Germany is preparing for the new European Union General Data Protection Regulations by passing an entirely new Bundesdatenschutzgesetz – BDSG (Federal Data Protection Act). The new BDSG will replace the previous version which has been in place for over 40 years. It will adapt the current German laws to ensure that it meets the provisions of the European Union’s new General Data Protection Regulations.
Like the new GDPR, Germany’s new Federal Data Protection Act is more wide ranging than people may first think and will not just affect German companies and organisations but will affect any business or organisation operating in Germany. It is crucial that any entities that operate in Germany analyse the new German Federal Data Protection Act to ensure that their German operations are in compliance with them. The new provisions that organisations should be aware of include:
- Misconduct Carries A High Risk – Violating the EU GDPR regulations carries the risk of fines up to 20 million Euros or 4% of revenue, whichever is higher. Violations which solely concern the new German Federal Data Protection Act will be subject to a fine up to 50,000 Euros.

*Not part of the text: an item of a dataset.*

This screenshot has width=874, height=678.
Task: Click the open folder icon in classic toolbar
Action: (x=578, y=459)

- Personal Suffering Compensation – Data subjects may claim damages for non-pecuniary damage under the new Federal Data Protection Act in Germany.

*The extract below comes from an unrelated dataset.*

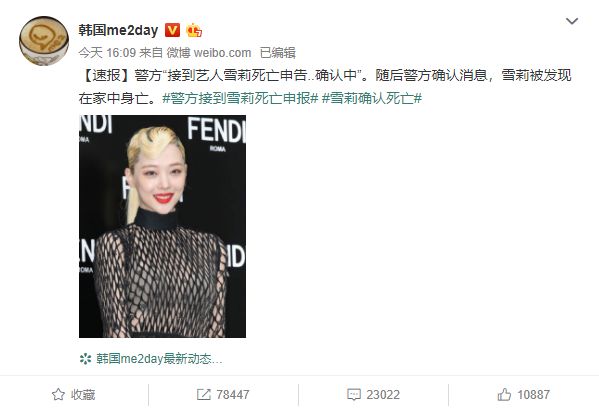Click the repost share arrow icon
Screen dimensions: 599x412
click(x=204, y=394)
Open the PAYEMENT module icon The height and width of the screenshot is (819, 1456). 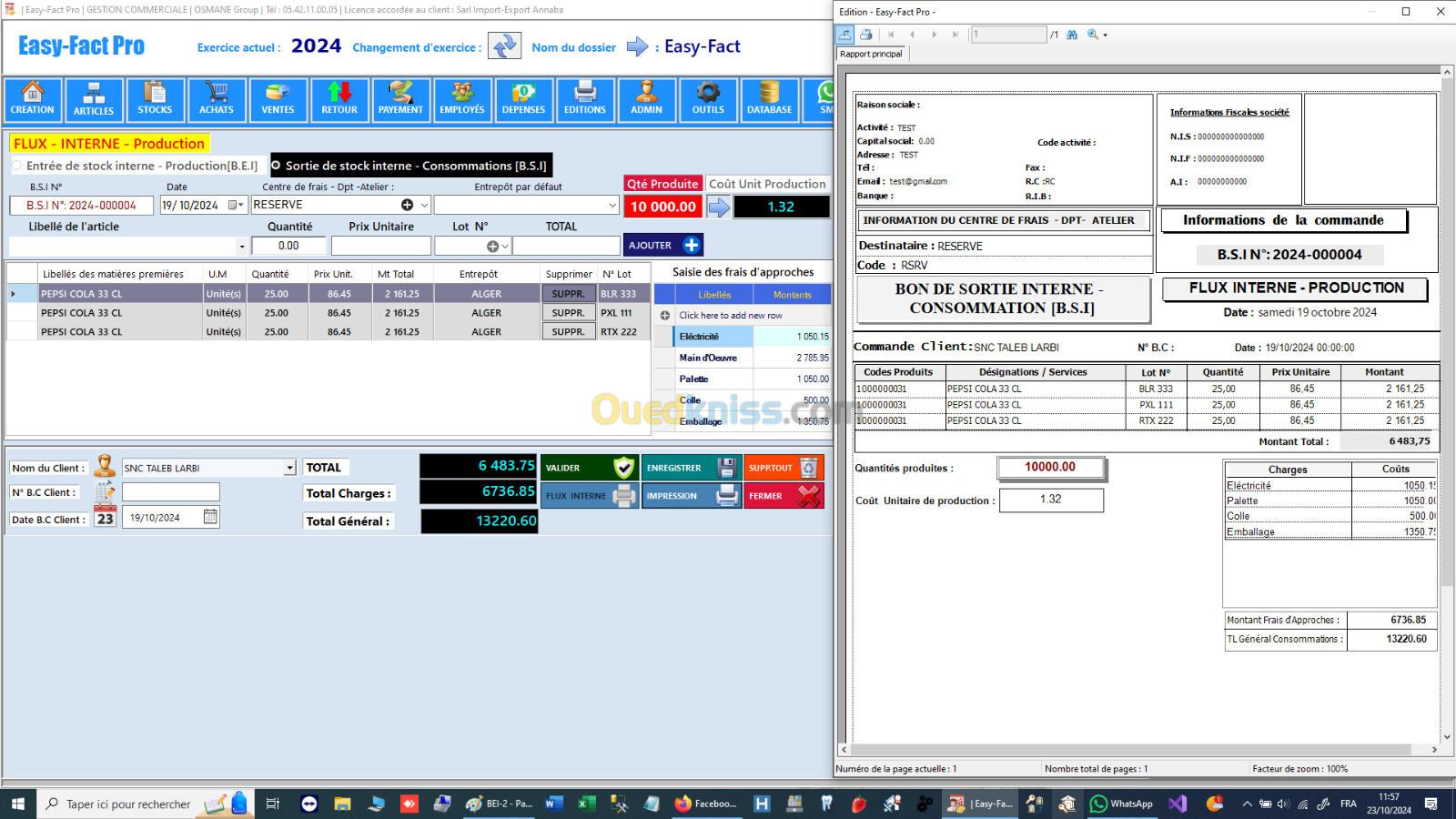coord(400,99)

- Processing Stations – Under the new FDPA in Germany there are special irc provisions for situations such as data protection at work, profiling and video surveillance.
- Burden Of Proof – The burden of proof will be on companies to prove that they are complying with the new data protection regulations in Germany. As well, they must also implement the extensive document obligations that are required by the European General Data Protection Regulations.

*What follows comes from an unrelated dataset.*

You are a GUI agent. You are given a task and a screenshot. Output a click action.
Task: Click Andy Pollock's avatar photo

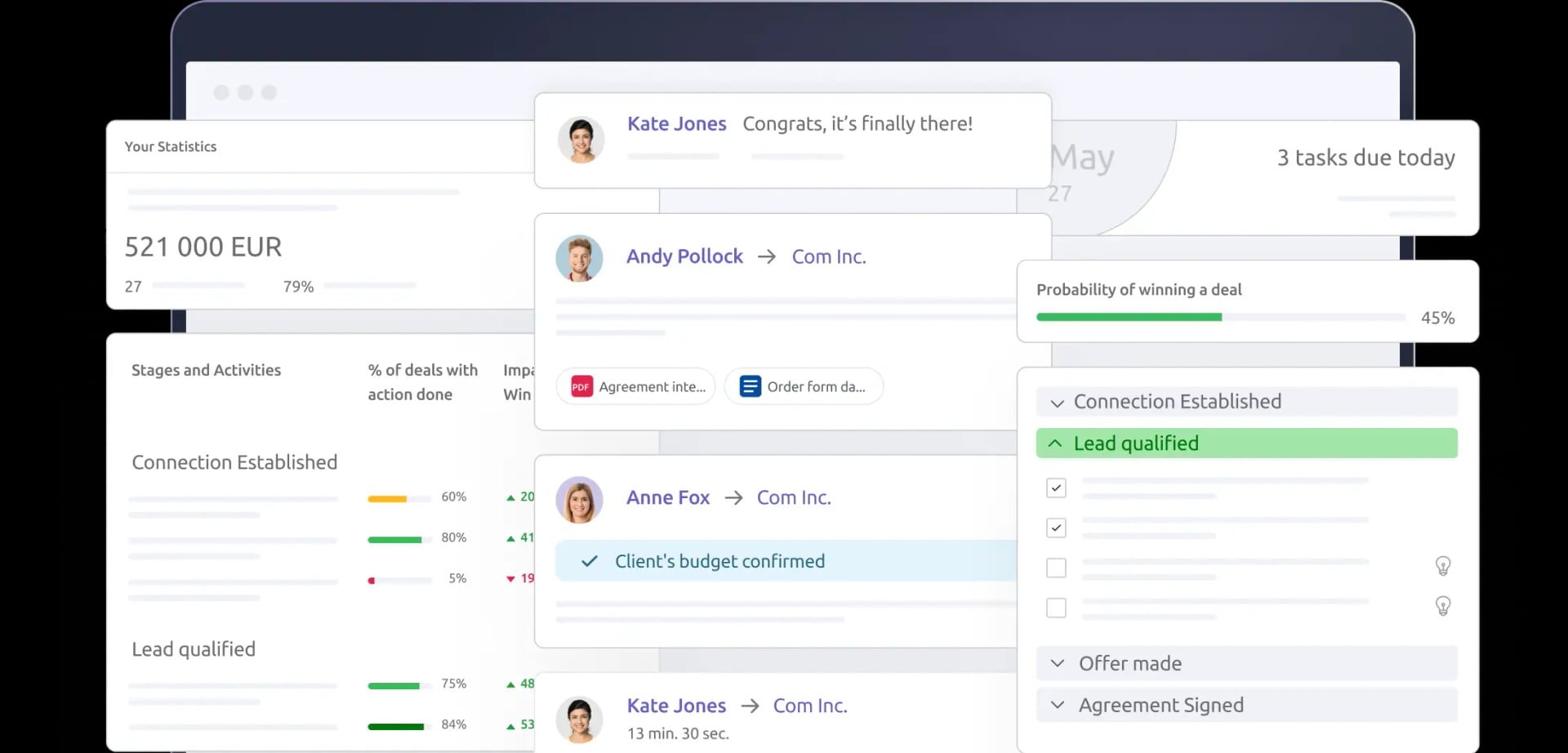click(579, 259)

- Transparency – Companies must observe very strict requirements with regards to the transparency of their data that they process.
- Works Councils – Under the new Federal Data Protection Act in German, work councils too must also comply with it fully as well as with the European Union’s General Data Protection Regulations.
- Work Council Agreements – Legitimate data processing under work council agreements is still allowed but they must fulfill the requirements of the German Federal Data Protection Act and the European Union Data Protection Act.
Undoubtedly, the new German data protection regulations are complex and difficult to understand. However, it is crucial that organisations and companies that have operations in Germany comply with them as they may be subject to fines if not. The fact is, with these new Federal Data Protection Regulations being written with the new European GDPR in mind so much of the work that may need to be done will ensure compliance not just with the German data protection regulations but with the forthcoming European General Data Protection Regulations too that come into force on May 25, 2018.